> **Task instructions**
Your copy starts at the line containing "Instruction: Click the" and ends at the last line below. Copy exactly, without pictures.

> **Source records**
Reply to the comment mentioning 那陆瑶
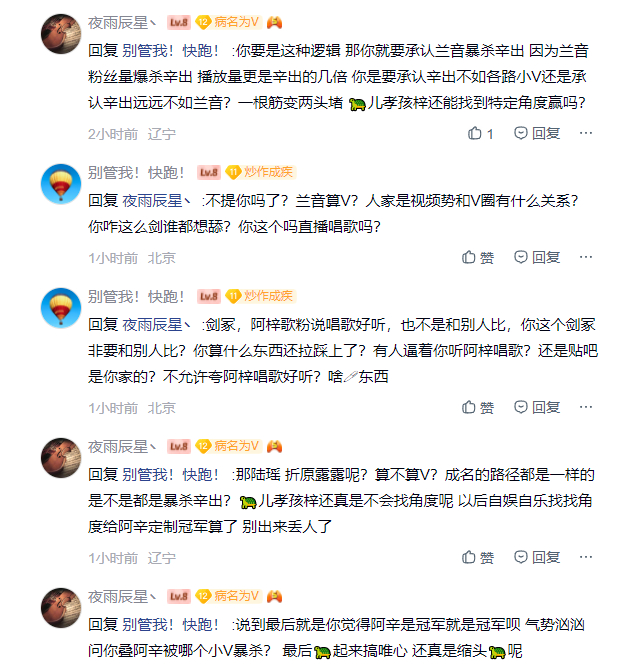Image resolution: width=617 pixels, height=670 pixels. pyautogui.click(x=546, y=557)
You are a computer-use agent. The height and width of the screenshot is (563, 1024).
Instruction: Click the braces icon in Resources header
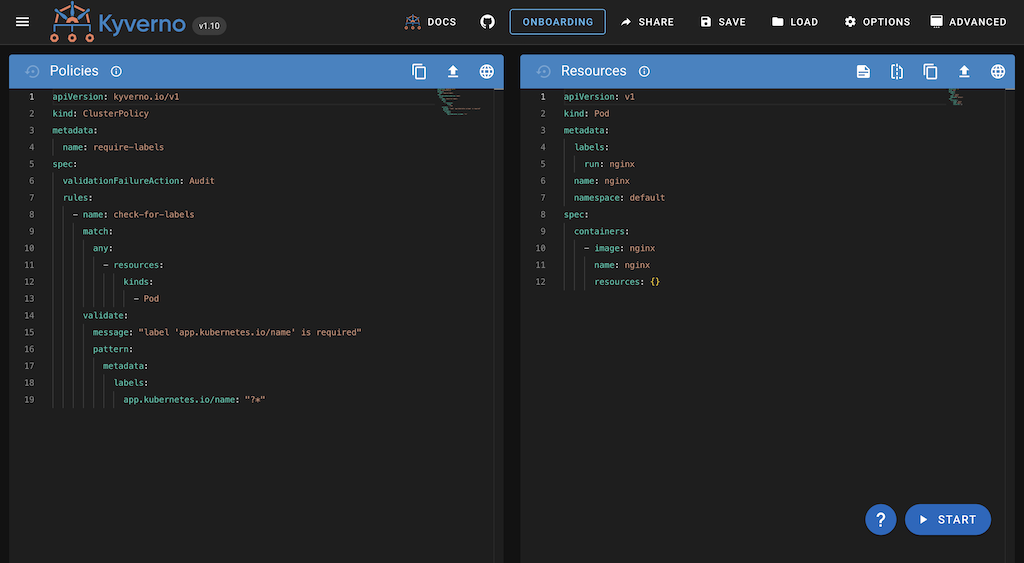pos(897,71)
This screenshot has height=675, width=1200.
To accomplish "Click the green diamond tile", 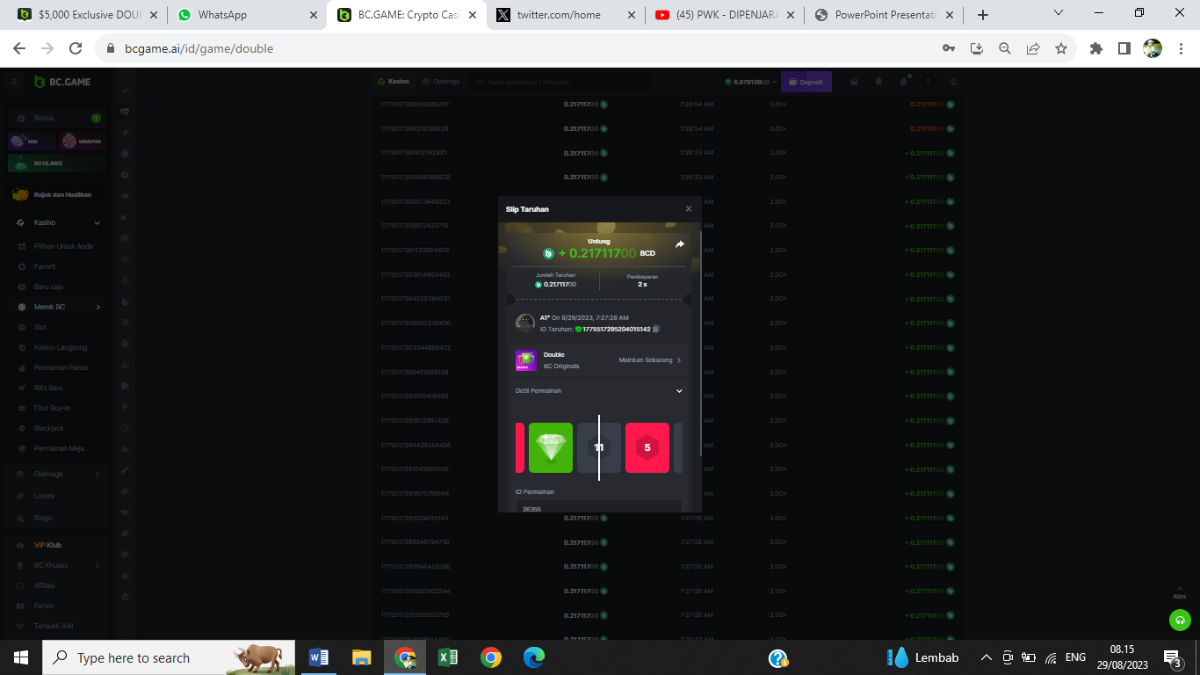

> **Solution below**
Instruction: Click the braces icon in Resources header
pos(897,71)
This screenshot has height=675, width=1200.
To accomplish "Click the green diamond tile", 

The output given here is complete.